Leakage Current Reduction Technique for Four-Level Capacitor Clamped Inverters

Transformerless inverters (TIs) are widely applied in grid connected photovoltaic (PV) systems due to their advantages of high efficiency and low cost. However, the absence of galvanic isolation can result in ground leakage currents caused by the parasitic parameters of the PV system, leading to safety concerns and degraded power quality. This paper focuses on reducing the leakage current of the existing single phase BIH6 inverter by introducing an improved PWM modulation strategy. In the BIH6 structure under conventional control, the common-mode voltage (CMV) still oscillates around Vdc/2, causing the leakage current to potentially exceed 100 mA. In this study, a new modulation technique is applied to the BIH6 inverter to eliminate the zero-switching state among its eight operating states. Removing this state enables the CMV to remain constant throughout the entire switching process, thereby contributing to the reduction of leakage current.
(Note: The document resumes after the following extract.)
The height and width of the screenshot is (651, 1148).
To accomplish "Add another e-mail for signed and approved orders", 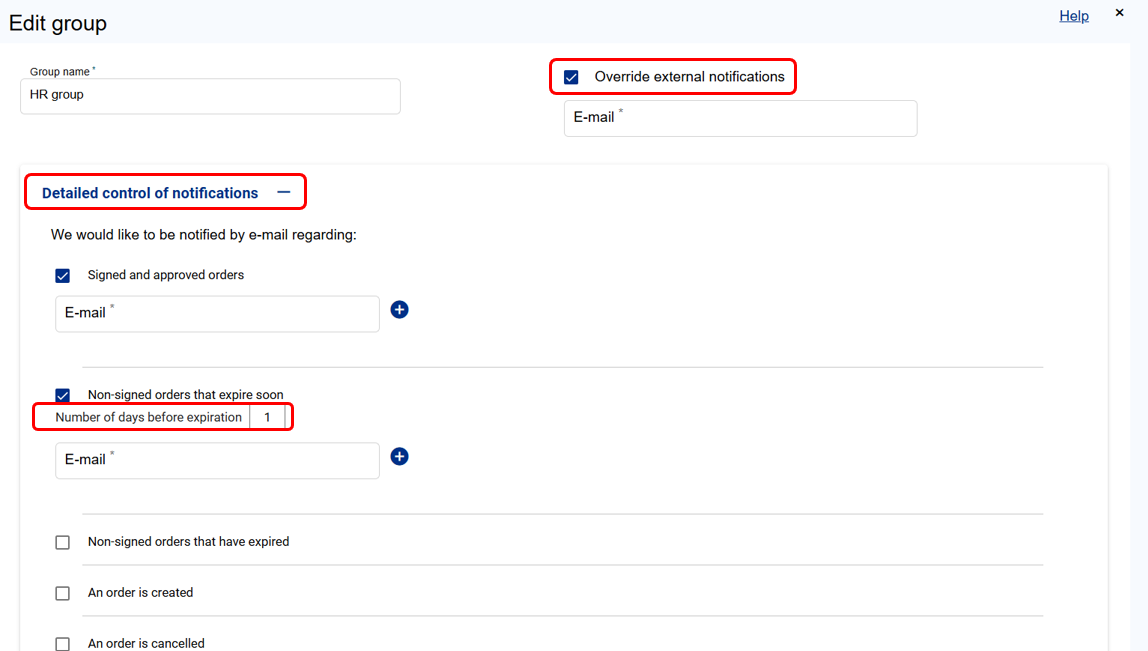I will pyautogui.click(x=399, y=310).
Although the number of output voltage levels decreases due to the removal of one switching state, the total harmonic distortion (THD) of both output voltage and current remains below 5%, and the inverter efficiency reaches 95%, meeting power quality requirements for grid connected PV systems. The paper provides a detailed explanation of the operating principles, mathematical modeling, and the proposed control methodology for the inverter, along with the implementation of a grid current synchronization strategy. Simulation results are included to validate the feasibility of the proposed control method. In addition, a hardware prototype has been developed using the TMS320F28379D digital signal processor (Texas Instruments, Dallas, Texas, USA) in combination with an Altera Cyclone® IV EP4CE22F17C6N FPGA platform (Intel Corporation, Santa Clara, California, USA).